Facebook friends create and bind communities of friends. People are connected in ways never thought possible before. An increasing number of marriages born out of internet romances take place.
As a lawyer, I am constantly inspired by young lawyers of all races bound together by their love of law and their pursuit of justice.
Many do pro bono work and are activists fighting corruption in enforcement agencies that often takes innocent victims. Human trafficking, deaths in custody, mysterious abductions and the rights of indigenous people are areas of particular concern.
These are good things but unfortunately, in the last 30 years or, so we in Malaysia have moved in a different direction.
Chinese parents prefer to send their children to Chinese vernacular schools. This is in part due to the switch from English language instruction to Malay language instruction.
It is also because there is a perception that government schools have become too Islamic and therefore less hospitable to children from other faith traditions.
Thousands of Malay students attend religious schools, while a large portion of Indian children attend Tamil primary schools.
Also in the last 30 years or so, the number of non-Malays in the civil service, the police and the armed forces has decreased drastically. And more Chinese students attend private colleges and universities than Malay students.
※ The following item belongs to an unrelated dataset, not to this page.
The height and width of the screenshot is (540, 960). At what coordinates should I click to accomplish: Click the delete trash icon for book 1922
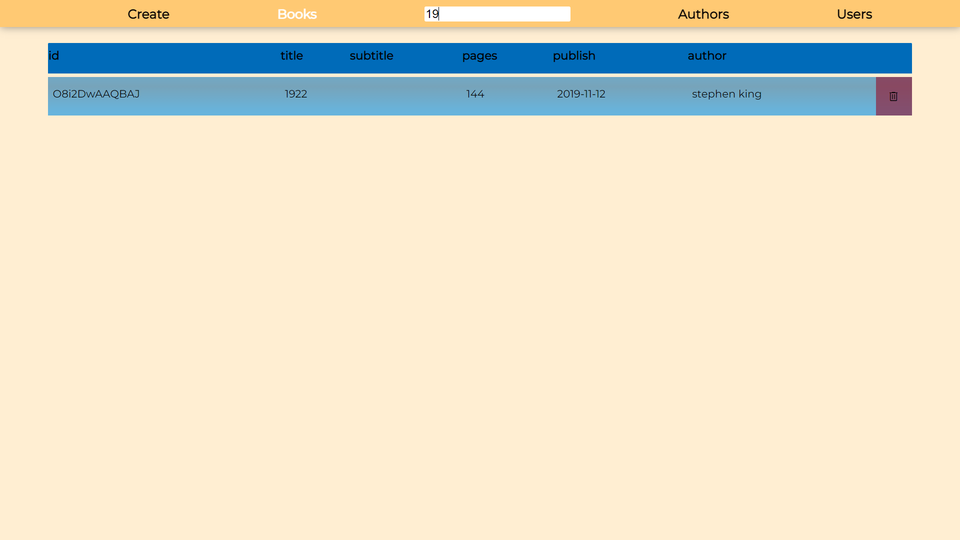(x=894, y=96)
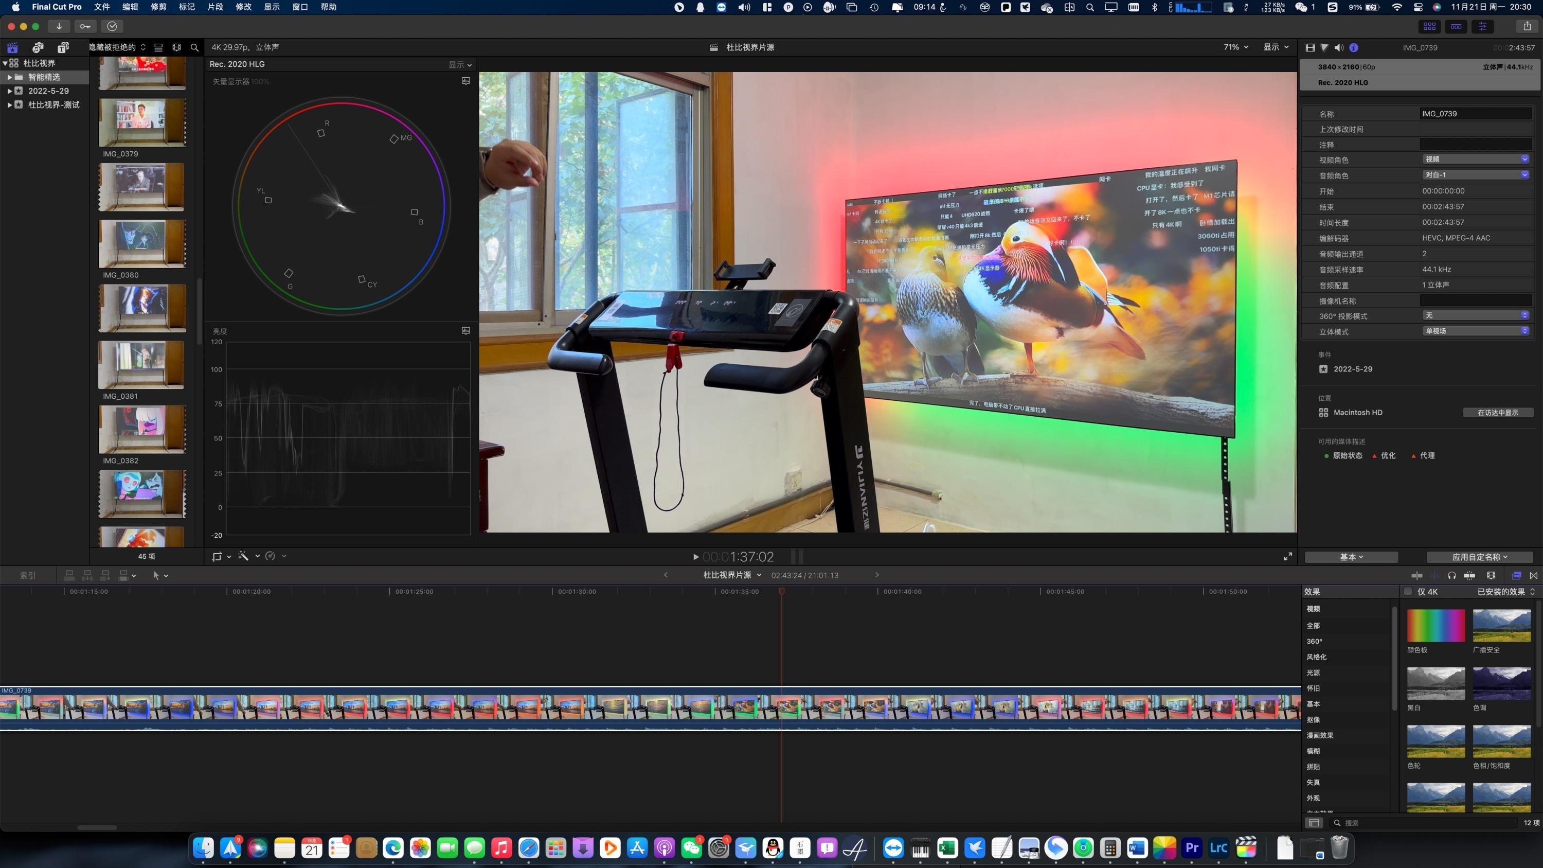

All these means there is an increasing number of Malaysians who are growing up with little or no interaction with people of other races.
And then there are political parties and politicians who preach politics of division and separation. They say to their people - vote only members of your own race or religion.
Some say that you cannot trust a member of another race to look after your rights and interest. But some politicians go further than that. They say that members of another race or religion are threats to your race and religion.
So, a Christian attorney-general of impeccable credentials is a problem, as is a Christian Kadazan chief justice who was the senior-most Federal Court judge at the time of appointment.
A Chinese finance minister is unacceptable to some. And of course, for PAS president Abdul Hadi Awang, a non-Muslim can never be equal to a Muslim and non-Muslims can never be part of the cabinet or hold senior government positions.
There was a time when the chief of navy was Indian, and there were Chinese and Indian generals. So, what went wrong? Where do we go from here? Where will these attitudes and politics take us?
Continuing like this will take us to the edge of the abyss. Look at the events in Sri Lanka. Do we need an experience like that to learn obvious lessons?
We all remember the furor when Muhyiddin Yasin - then Deputy Prime Minister said - I am Malay first.
The reaction was not because he said that he was Malay and would champion the rights of Malays, but because of the context in which his statement was made.
Is being Malaysian an aspiration for each of us? What does being Malaysian mean? Is that identity important to us? Should we think like Malaysians? Do we identify ourselves as Malaysians?
Do we ever come together as Malaysians? Is that a prior identity for some of us? No one is saying give up your ethnicity or culture or religion. Can we be both Malaysian and Chinese, Malay or Indian at the same time?
In 2015, 17 percent of newlyweds in the US had a spouse of a different race or ethnicity. In 2016, more than 20 percent of marriages in Singapore were inter-ethnic. Inter-ethnic or cross cultural marriages also occur quite frequently in Malaysia and in most diverse societies.
I am not advocating assimilation as the solution for racial conflict. I am just demonstrating the blurring of racial lines.
This is something each of us must think about. It is crucial to our politics and to our future. And to the future of generations ahead.
It was the hope that we saw in Harapan. It was the despair we experienced under BN.
Can our politics transcend race? Can we rise above our prejudices and embrace each other? Can we accept that skin colour does not run and that dark skin does not mean dirty? Can we grow to like each other?
Those are the questions we need to ask ourselves.
David Dass is a lawyer and Malaysiakini subscriber/commenter.